On the other hand, the US FDA incentivised generic filing, which brought in more competition, further weakening sellers of generics. Generics, facing 5-8 per cent erosion earlier, are now staring at 15-20 per cent erosion every year. This implies that for a base portfolio of 100 products, 15-20 new launches are needed every year to report marginal positive growth from generics.
With the top Indian companies having exposure of 12 to 42 per cent in this geography, price erosion in generics has impacted them deeply. Against average Indian revenue CAGR growth of 12.3 per cent for the top 5 companies, the US reported 3.7 per cent CAGR in 9MFY16-9MFY23. To mitigate this, Indian pharma players have been trying out various routes to add value and improve profitability from the US markets. Here’s how they have been navigating tricky roads:
Para IV application under ANDA
Abbreviated New Drug Application or ANDA is the foremost pathway for Indian generics. ‘Abbreviated’ in this case refers to the efficacy and safety research of the innovator reused by the generic while filing, thereby saving time. Based on innovator’s patent status, this pathway has four routes or Paragraphs to file. Para I, II and III are used when no patent challenge is involved and no exclusivity is targeted. In these routes, assuming ten other filers gather in the first six months for the product, erosion can reach 95 per cent and EBITDA margins meander in 15-20 per cent range at best.

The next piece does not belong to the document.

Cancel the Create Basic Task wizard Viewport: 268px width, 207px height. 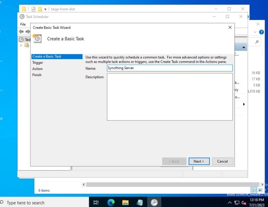pos(222,161)
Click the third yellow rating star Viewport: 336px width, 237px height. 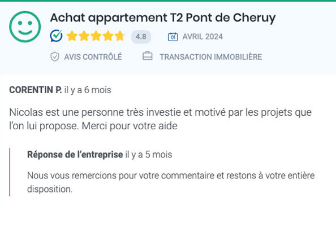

A Para IV certification, on the other hand, can grant a 180-day exclusivity to the generic filer, a period wherein the innovator and the generic are allowed to operate in the market — allowing for lumpsum revenues and a higher 20-30 per cent EBITDA margins. Hence, this route is more value-adding. Under a Para IV application, the generic filer asserts that innovator patents are either unenforceable or are not infringed or are invalid. The generic filer notifies the innovator of the Para IV filing within 20 days, after which there will be an automatic 30-month stay holding back FDA approval, so as to conclude the legal proceedings. Within the 30-day period, if the generic company wins the ruling, they will be able to market the product immediately (before the patent expiry) and exclusively for a period of 180 days, starting from the day of commercialisation.
The generic filer may also enter into a settlement agreement with the innovator for a delayed launch. If there is no outcome after the 30-month period, the generic filer can potentially consider an at-risk launch, that is launching the product (with 180-day exclusivity) risking patent infringement in case the innovator wins the legal course. For example, Dr. Reddy’s launched Suboxone ‘at risk’ in November 2018 while in a Para IV litigation with the innovator. Even as a temporary restraining order was filed, it was later lifted. Dr. Reddy’s settled for $72 million from the innovator for the lost sales after it showed that it was non-infringing on innovators’ patent strengthening its balance sheet from the one-time ‘other income’.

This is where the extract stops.